Do you hang mistletoe in your home over the holiday season? Do you know that of all the holiday traditions that have both ancient and pagan roots that this is one is among the oldest? Or that it was ever-so-saucy Victorians that turned it into the kissing ritual as we know it today? The history of mistletoe is a long and hard-to-determine one, but I have found a few fun details about how this tradition evolved that many of our readers will enjoy using as conversation starters this year.
Tudor times: Kissing boughs
Any blog post that you read on the history of mistletoe will tell you that its origins can be traced back to the ancient Norse myth of Frigg, Baldur, and Loki. There are many versions of the story but ultimately, what I gather is that Frigga, the Goddess of Love, considered mistletoe to be a sacred and wise plant. When her son survived an attack by Loki, she said that mistletoe would protect others from death and would be deserving of love.
Like other forms of evergreen, decorating with mistletoe was a winter holiday tradition passed down from pagan religions into Christianity. Some of the plants have a significance of their own (such as the mistletoe being associated with love), but overall, evergreen was thought to bring good luck as it remains green through the cold months, unlike other plants.
By Tudor times, the tradition of hanging mistletoe during Christmas had begun with the hanging of the kissing bough. These gorgeous decorations consisted of various types of evergreen formed in a medium to a large-sized sphere, with mistletoe often at the center.
Kissing underneath the mistletoe hadn’t quite taken off yet, however. Instead, the “kissing boughs (likely a term imposed on the tradition in more modern times)” was hung over the doorway to greet guests.
Naughty Georgians
There are few references to mistletoe being used as part of a kissing ritual until the 18th century. And then, it seems that it went right from doorway decoration to scandalous holiday fun.

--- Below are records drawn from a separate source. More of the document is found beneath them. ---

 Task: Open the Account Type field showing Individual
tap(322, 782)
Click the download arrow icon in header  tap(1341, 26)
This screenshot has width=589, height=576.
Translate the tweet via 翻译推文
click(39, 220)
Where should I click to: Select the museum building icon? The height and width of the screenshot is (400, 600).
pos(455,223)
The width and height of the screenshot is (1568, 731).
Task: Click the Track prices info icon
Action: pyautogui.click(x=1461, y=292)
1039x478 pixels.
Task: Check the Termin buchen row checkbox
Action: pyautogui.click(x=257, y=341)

Two to One, an English opera written in 1784 includes the following lines:
When at Christmas in the hall
The men and maids are hopping…
Cry, ‘What good luck has sent ye?’
And kiss beneath the mistletoe.
I’m not sure if all readers will pick up on the undertones in the song, but it is fairly suggestive in nature. And indeed, Georgians used mistletoe to get a bit naughty, so much so that in some households the hanging mistletoe was kept underneath stairs, in less-trafficked hallways, or in the servant’s quarters so as to keep the related activity out of view from most guests.
It was also during this time that some churches banned mistletoe altogether due to its association with pagan fertility symbolism.
It is quite clear from some of the portrayals of mistletoe at parties from the time that it was a far-from-innocent holiday tradition.
Mistletoe: Another Victorian courting custom
As we have seen in the posts on flirting with a hand fan, letter writing, croquet, and more, people in the 19th century were quite keen on their public courting customs. By the 1830s, mistletoe had already made its way to a more respectable part of the holiday and it would become more common and more public for the rest of the century, especially as the Victorian era got underway. The delightful 1830s reference book The Every-day Table Book or, Everlasting Calendar of Popular Amusements reads on the passage for December 25:
“The charms of Christmas give temporary bustle to most classes of tradesmen: the green-grocer is decorating his half-glazed windows with his best fruits and most attractive edibles, which are served as luxuries rather than generous enjoyments; and his sly daughter takes care a certain brand of the business not be forgotten–I allude to the mistletoe.”
The passage then includes a poem the author cites as being from 1826. Its closing stanza reads:
Married and single, proud and free,
Yield to the season, trim with glee:
Time will not stay — he cheats us so —
A kiss? — ’tis gone — the mistletoe.
Dickens’ Pickwick Papers
Another famous early reference to the mistletoe being used as a tradition involving kissing is Charles Dickens’ Pickwick Papers. Published in 1836 it reads:
“From the centre of the ceiling of this kitchen, old Wardle had just suspended with his own hands a huge branch of mistletoe, and this same branch of mistletoe instantaneously gave rise to a scene of general and most delightful struggling and confusion; in the midst of which, Mr. Pickwick, with a gallantry that would have done honour to a descendant of Lady Tollimglower herself, took the old lady by the hand, led her beneath the mystic branch, and saluted her in all courtesy and decorum.”
Washington Irving’s Christmas Eve
By the Victorian Era, the tradition had turned into more of a game, bringing to mind my blog post: The Unexpected Romantic History of Bobbing for Apples. Victorians loved to get creative with their matchmaking! Washington Irving’s 1876 short story Christmas Eve documents this holiday kissing game:
“The mistletoe is still hung up in farm-houses and kitchens at Christmas, and the young men have the privilege of kissing the girls under it, plucking each time a berry from the bush. When the berries are all plucked the privilege ceases.”
As someone who has had the misfortune of having mistletoe berries stuck to the skin when accidentally squishing them, I can imagine that the plucking of the berries was done away with and evolved into the clean and tidy mistletoe tradition that we enjoy today.